Segundo o psicólogo, independentemente dos problemas que cada um tem, é necessário que haja psicólogos de família. Sobretudo nas consultas pré-natais, os hospitais deveriam dirigir toda a grávida, neste caso adolescentes, a uma consulta com um psicólogo.

"Das 50 gestantes que foram à consulta pré-natal, apenas 20 delas tiveram contacto com psicólogos, isso não é bom. Se não há condições de acompanhamento de psicólogos, familiar ou individual, pelo menos que se dirija a grávida adolescente às consultas com psicólogos, pelo menos uma vez, durante as consultas pré-natal, para juntos sabermos como ultrapassar determinadas crises de origem pós-parto”, aconselhou.

 
O maior palco do estigma

As escolas chegam a ser o maior palco do estigma, muitas das alunas com gravidez precoce chegam a receber maus tratos de colegas e professores. Por essa razão é que tem havido muitas desistências, principalmente das alunas que não têm apoio dos seus progenitores, que deveriam participar no combate à gravidez na adolescência.

Em declarações ao Jornal da Angola, o pedagogo e director do complexo escolar Kimamuenho, Armindo Paulo, referiu que a sua instituição tem-se confrontado, também, com muitos casos do género. O abandono escolar tem sido o refúgio de muitas alunas em estado de gestação.

Segundo o pedagogo, a escola pode ajudar muito a combater esse mal, através do processo de ensino e aprendizagem (existem disciplina afins, como Biologia, Estudo do Meio e EMC – Educação Moral e Cívica, que falam sobre essa temática). Se o professor não tiver a didáctica acertada para transmitir o conhecimento, aquilo passa despercebido, por isso aconselha à contextualização e ilustração de cada caso de acordo com a realidade.

Armindo Paulo disse que algumas meninas acabam por desassociar-se do meio académico, fogem da escola, com receio de serem vistas no estado de mãe de menor idade e, como consequência, aumenta o número de desistentes das aulas.

O pedagogo explicou que a gravidez na adolescência acarreta implicações económicas, porque muitos pais ou jovens maridos não têm um emprego garantido ou uma renda mensal para enfrentar as consultas permanentes, compras de medicamentos, e, quando tiver o bebé, partilhar os recursos financeiros para ajudar no sustento do filho.

"Devemos trabalhar mais no sentido de prevenir para que as alunas não entrem neste fenómeno de gravidez precoce. Acontece, porém, que muitas meninas não sabem sobre o período menstrual, por isso é necessário que haja mais investimento na educação sexual. Essa é uma das grandes causas que concorre para o abandono escolar, tanto para a jovem mulher, como também para os rapazes”.
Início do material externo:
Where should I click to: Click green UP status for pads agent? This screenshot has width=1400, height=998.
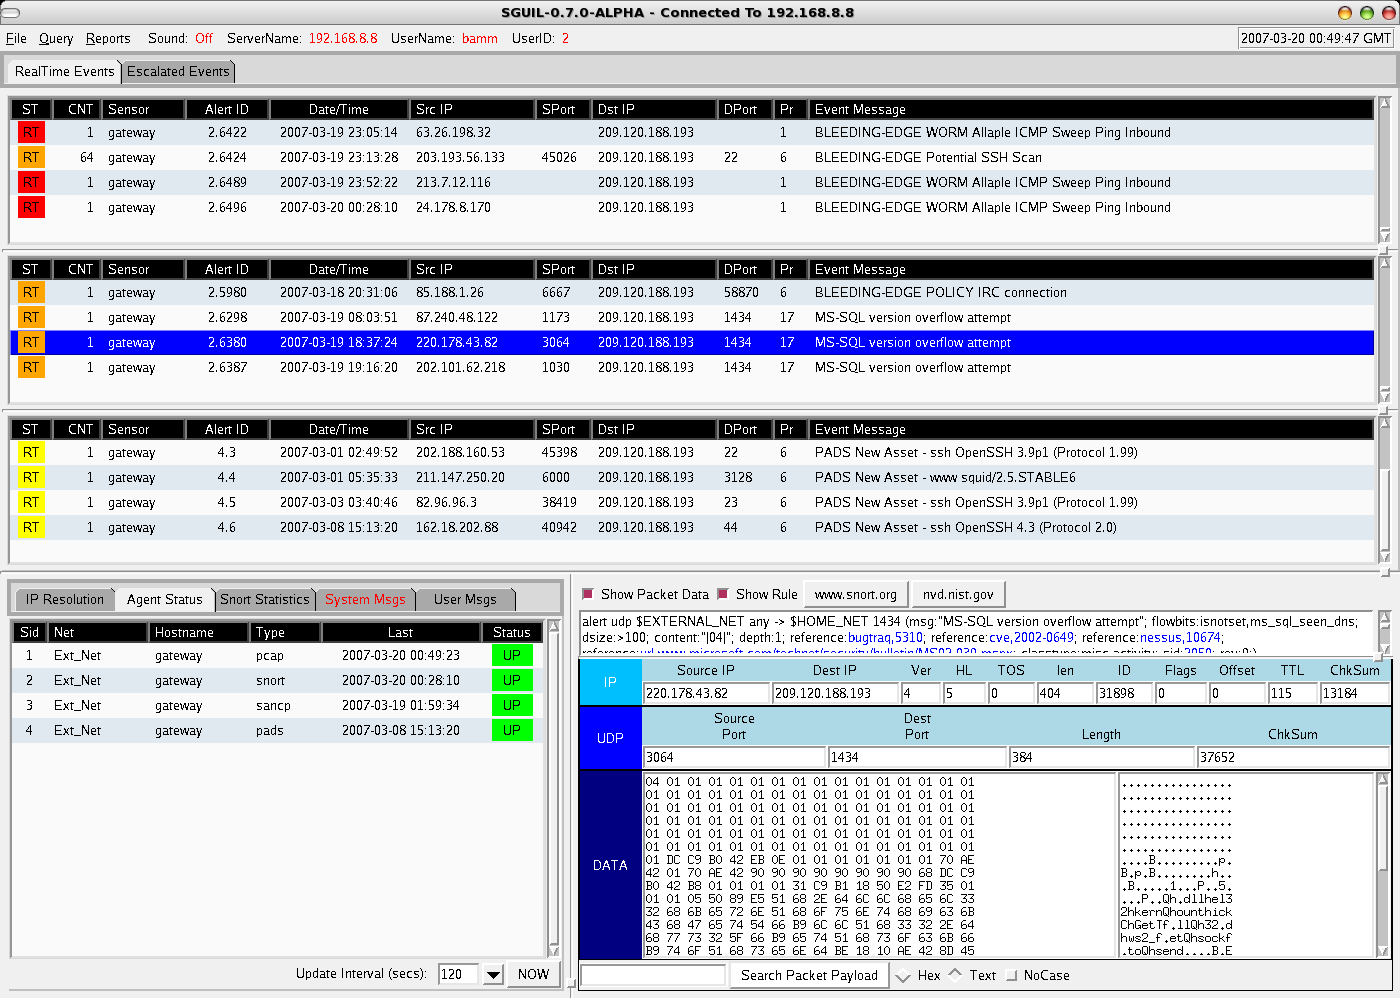pyautogui.click(x=512, y=730)
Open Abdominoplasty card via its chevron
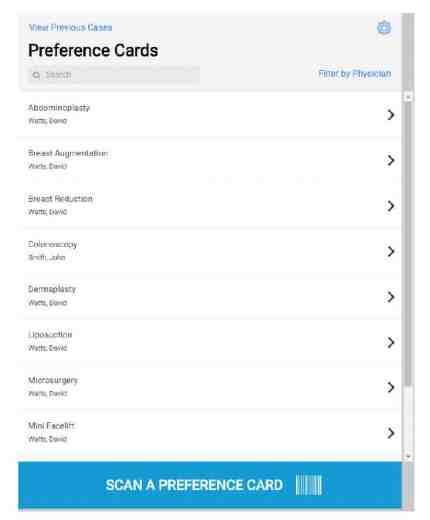The image size is (430, 520). click(391, 115)
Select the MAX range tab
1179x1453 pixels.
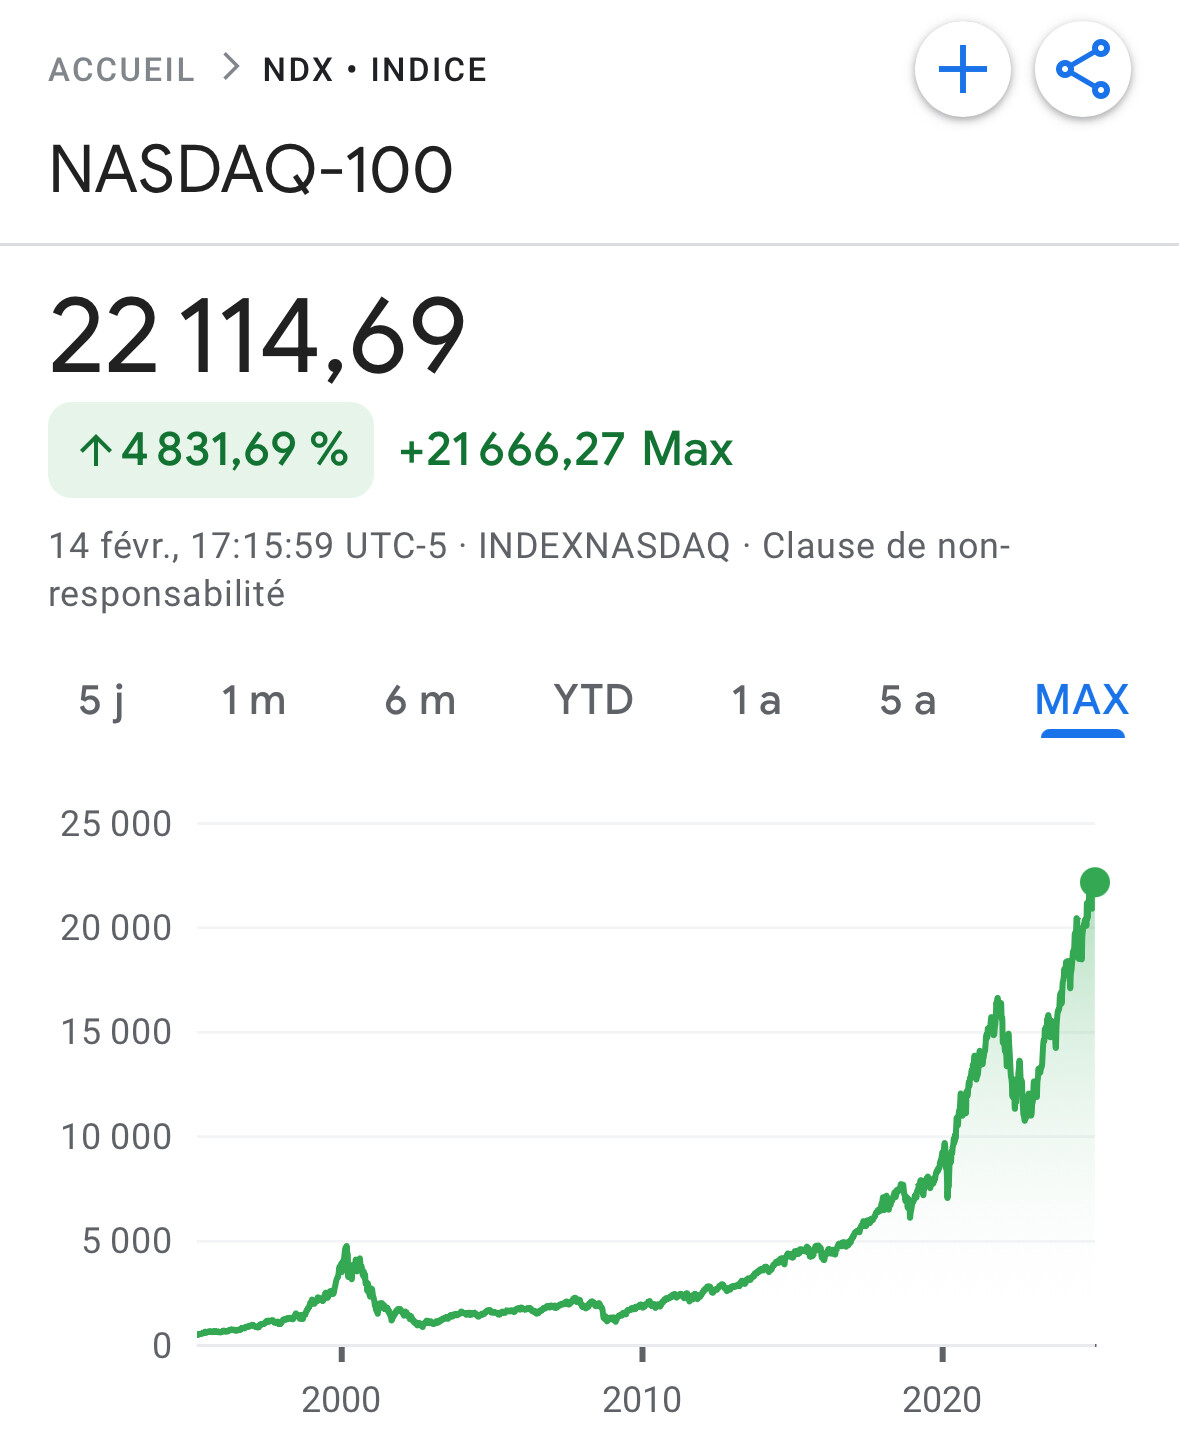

No caso do Bengo, o chefe de Departamento do Gabinete Provincial da Acção Social Família e Igualdade no Género, Francisco de Sousa, descartou a implicação de factores económicos e financeiros como as únicas causas do crescimento desse fenómeno, acrescentou, também a proximidade do Bengo à capital Luanda.

"Na província do Bengo a fome não tem razão de ser a base desse problema, porque temos uma terra muito fértil, com muitos rios, condições para cultivar, para sustentar as nossas famílias, o grande problema é a proximidade do Bengo com Luanda, que acaba também por influenciar neste fenómeno. É uma questão de pobreza mental”, considerou.

Francisco de Sousa apela a um diálogo permanente entre as famílias.

"Por esse motivo, recentemente, no Ambriz, realizamos um Workshop sobre essa temática. Temos vindo, de um tempo a esta parte, a realizar campanhas de sensibilização das famílias para combater o casamento e a gravidez precoce nas nossas comunidades”, salientou.